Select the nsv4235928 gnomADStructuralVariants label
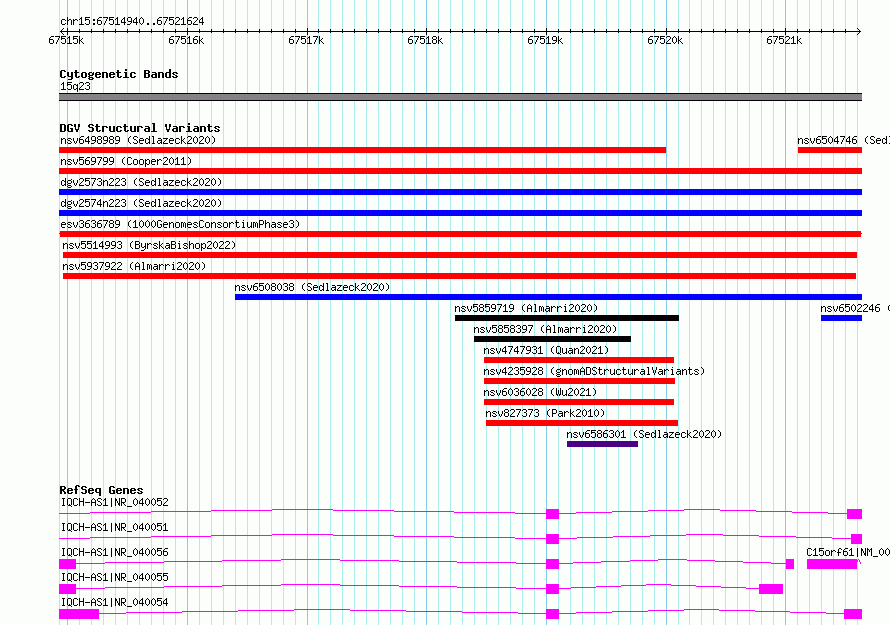Viewport: 890px width, 625px height. click(593, 371)
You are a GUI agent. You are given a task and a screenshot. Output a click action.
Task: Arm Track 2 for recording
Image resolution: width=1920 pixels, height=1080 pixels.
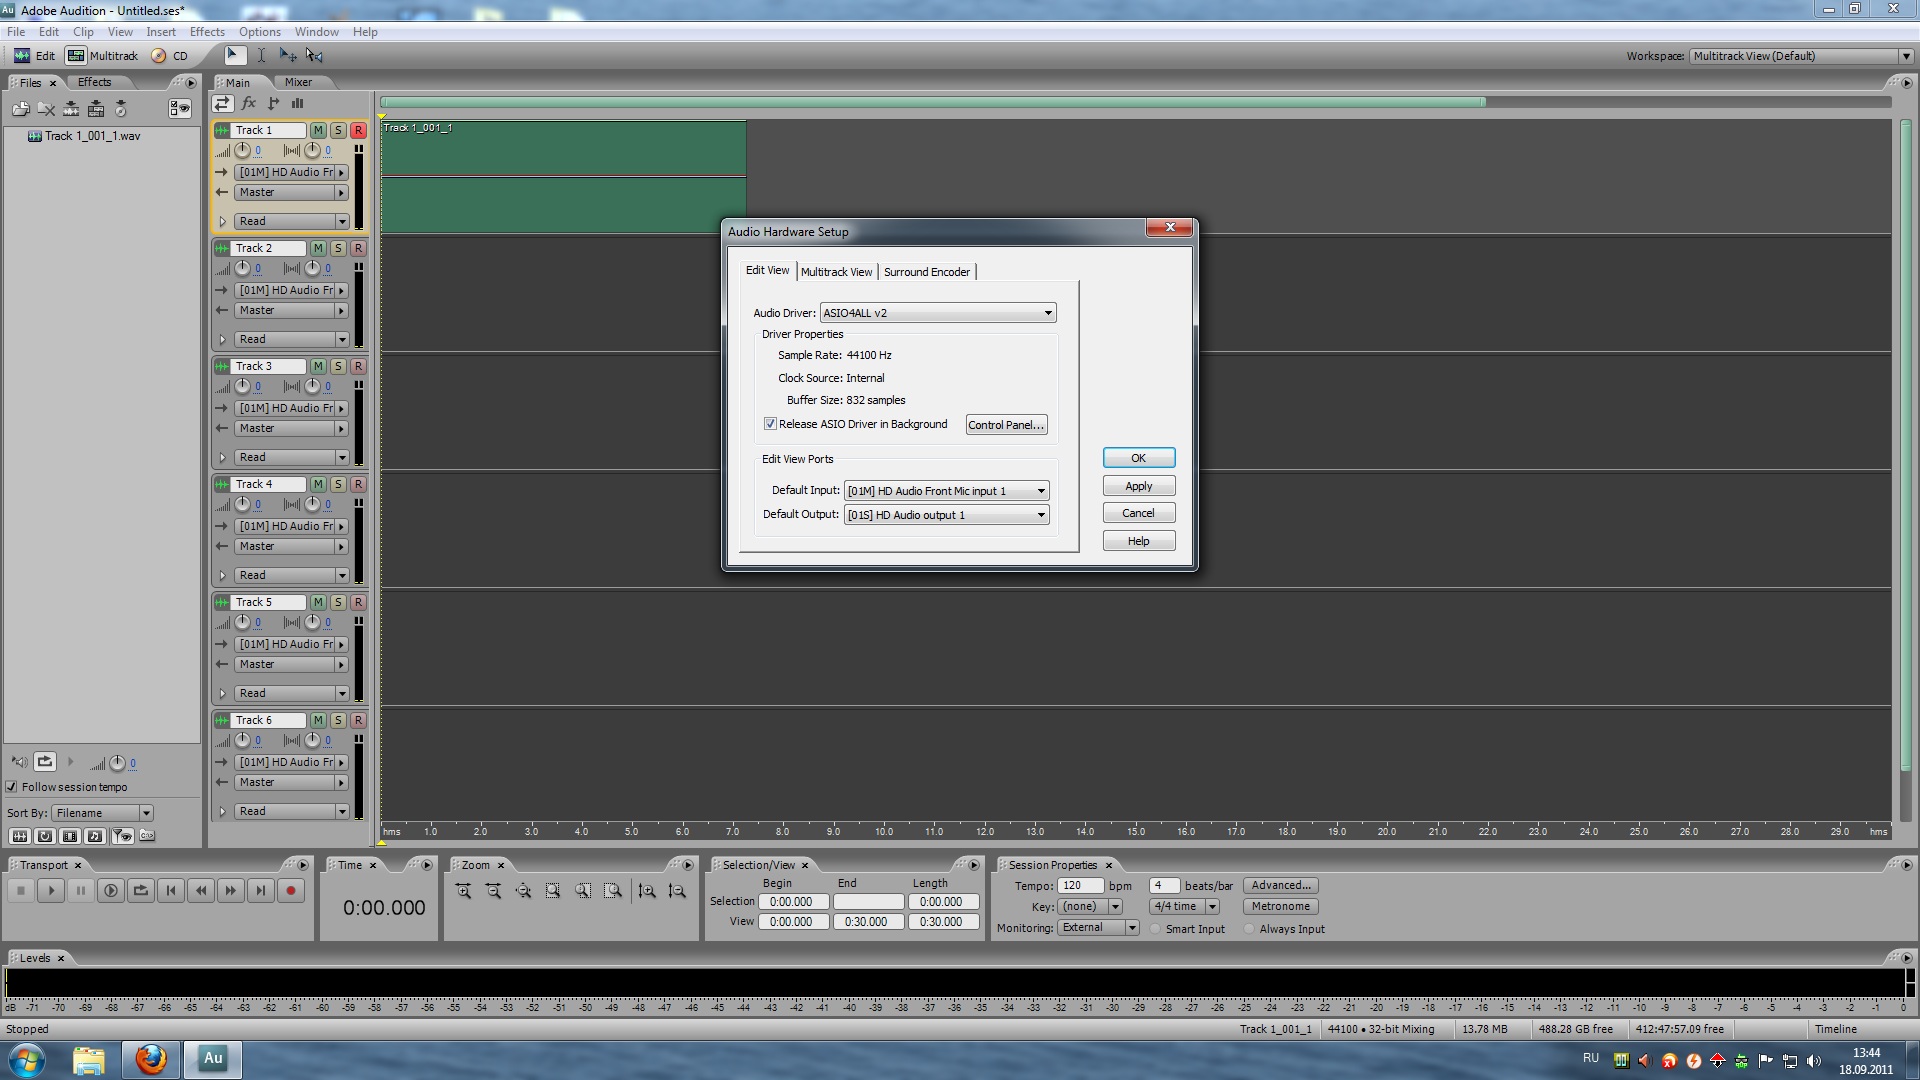pos(358,248)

**Exercise task:**
Write out the records again from the line containing "You are a GUI" through the last line of the records, both included. Leave the pictures out of your answer.

**Solved exercise:**
You are a GUI agent. You are given a task and a screenshot. Output a click action.
Task: Arm Track 2 for recording
Image resolution: width=1920 pixels, height=1080 pixels.
pos(358,248)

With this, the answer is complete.